▶ **本文抜粋**
══════════
電解質プラズマによる革新的部分酸化法の開発
【研究分野】熱工学
【研究キーワード】
大気圧非平衡プラズマ / メタン / メタノール / 水素 / 気液界面 / GTL / アレニウスプロット / 水蒸気改質
【研究成果の概要】
内径1.5mm,外径2.7mm,長さ50mmの石英ガラス管を反応器して用いる。内部に設けた直径0.5mmのステンレス製ワイヤにパルス高電圧を印加し(10kV,10kHz),反応器の中で誘電体バリア放電を形成した。反応器にはCH_4とO_2の混合ガスを供給し,反応時間が100ms~500msになるように流量を調整した。反応器は水槽に浸漬しており,メタンの酸化反応によって生じる反応熱を除熱して反応温度を低く保つ工夫をしている。液体成分はコールドトラップを経て捕集し,ガスクロマトグラフ質量分析計で定量分析した。気体成分はガスバックに捕集した後,ガスクロマトグラフで分析した。酸素がなければ(CH_4=100%),メタン転換率はほぼゼロである。これは,メタン分解反応の閾値エネルギーが非常に大きいこと,さらに電子エネルギーが広い分布を持っていることに起因しており,プラズマだけで効率よくメタンを分解することは難しいことを示唆している。ところが,わずかに酸素を添加することでメタン転換率は増大し,O_2/CH_4=0.5の時10%-15%に達する(反応時間=130ms)。これは,プラズマで生成された活性酸素種がメタンの分解反応(脱水素反応)を効果的に促進しているためである。常温以下の低い温度では,主な液体成分であるメタノール,ホルムアルデヒド,ギ酸が反応器の壁に凝縮し,酸素リッチで反応活性の高いプラズマ反応場から効果的に分離される。その結果,液体成分の選択率として約50%が得られた。プラズマと液体の異相界面を積極的に利用するため,原料ガスとは別に液体水を供給するシステムを開発した。その結果,メタノール等液体成分内再分解を効果的に抑制することが可能となりさらなる収率向上の指針が得られた。
══════════
▶ **資料**
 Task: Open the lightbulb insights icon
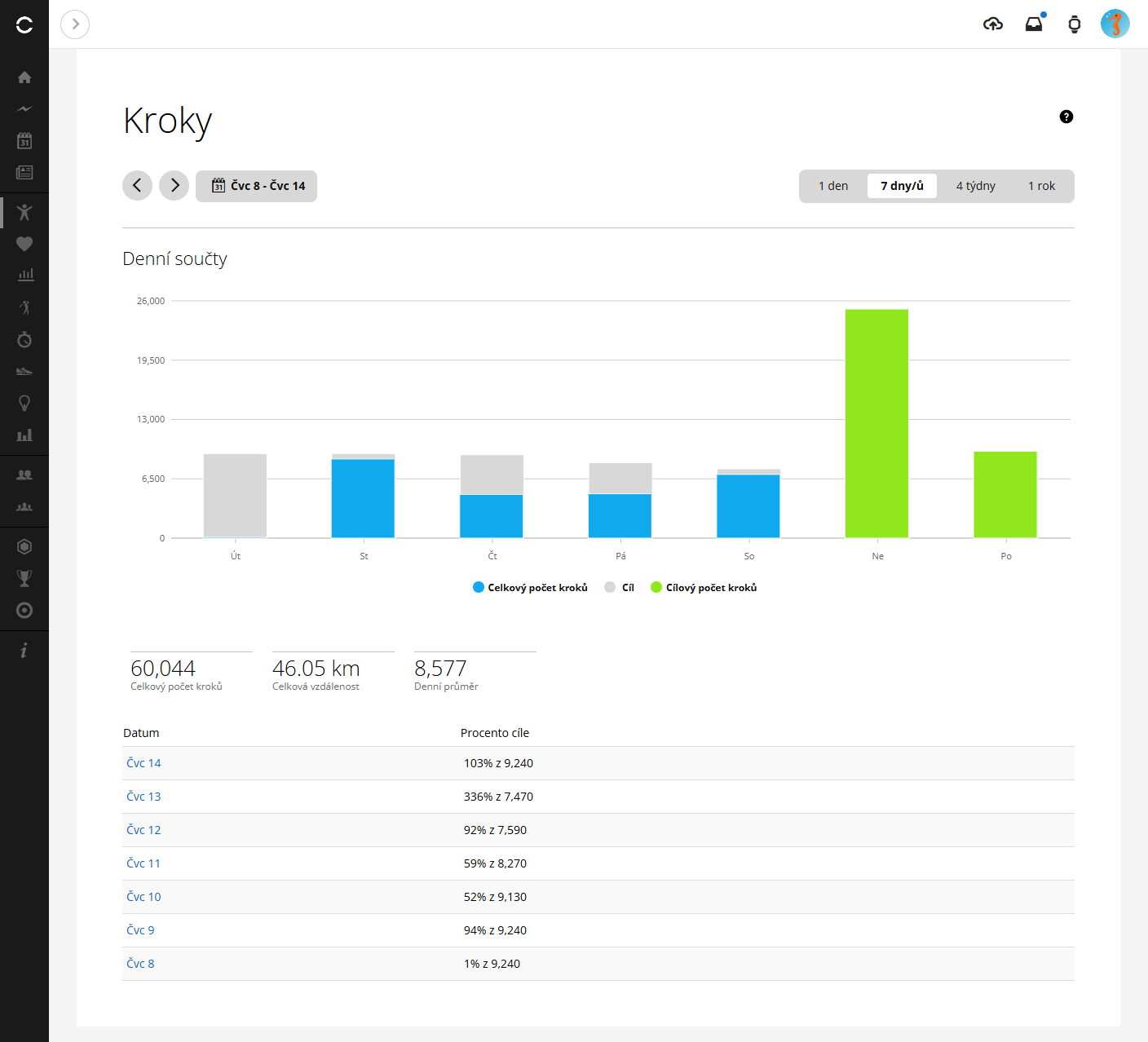point(24,403)
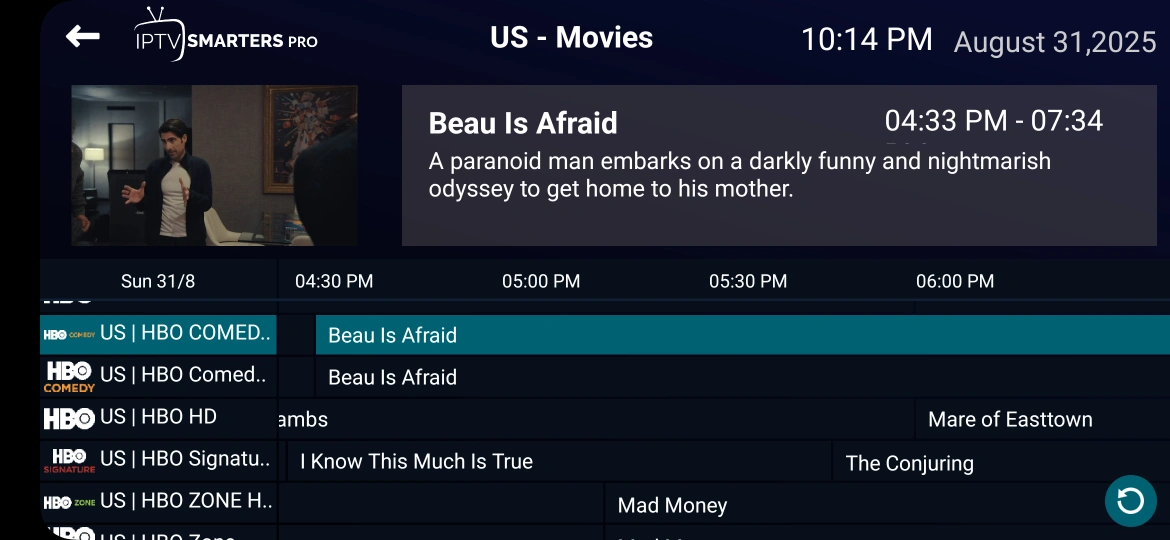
══════════
▶ **記述課題**
プラズマによるメタン部分酸化の本文抜粋から、「電解質プラズマによる革新的部分酸化法の開発」で始まり「る収率向上の指針が得られた。」で終わるまでの部分をすべて、一字も変えずに抜き出してください。

▶ **結果**
電解質プラズマによる革新的部分酸化法の開発
【研究分野】熱工学
【研究キーワード】
大気圧非平衡プラズマ / メタン / メタノール / 水素 / 気液界面 / GTL / アレニウスプロット / 水蒸気改質
【研究成果の概要】
内径1.5mm,外径2.7mm,長さ50mmの石英ガラス管を反応器して用いる。内部に設けた直径0.5mmのステンレス製ワイヤにパルス高電圧を印加し(10kV,10kHz),反応器の中で誘電体バリア放電を形成した。反応器にはCH_4とO_2の混合ガスを供給し,反応時間が100ms~500msになるように流量を調整した。反応器は水槽に浸漬しており,メタンの酸化反応によって生じる反応熱を除熱して反応温度を低く保つ工夫をしている。液体成分はコールドトラップを経て捕集し,ガスクロマトグラフ質量分析計で定量分析した。気体成分はガスバックに捕集した後,ガスクロマトグラフで分析した。酸素がなければ(CH_4=100%),メタン転換率はほぼゼロである。これは,メタン分解反応の閾値エネルギーが非常に大きいこと,さらに電子エネルギーが広い分布を持っていることに起因しており,プラズマだけで効率よくメタンを分解することは難しいことを示唆している。ところが,わずかに酸素を添加することでメタン転換率は増大し,O_2/CH_4=0.5の時10%-15%に達する(反応時間=130ms)。これは,プラズマで生成された活性酸素種がメタンの分解反応(脱水素反応)を効果的に促進しているためである。常温以下の低い温度では,主な液体成分であるメタノール,ホルムアルデヒド,ギ酸が反応器の壁に凝縮し,酸素リッチで反応活性の高いプラズマ反応場から効果的に分離される。その結果,液体成分の選択率として約50%が得られた。プラズマと液体の異相界面を積極的に利用するため,原料ガスとは別に液体水を供給するシステムを開発した。その結果,メタノール等液体成分内再分解を効果的に抑制することが可能となりさらなる収率向上の指針が得られた。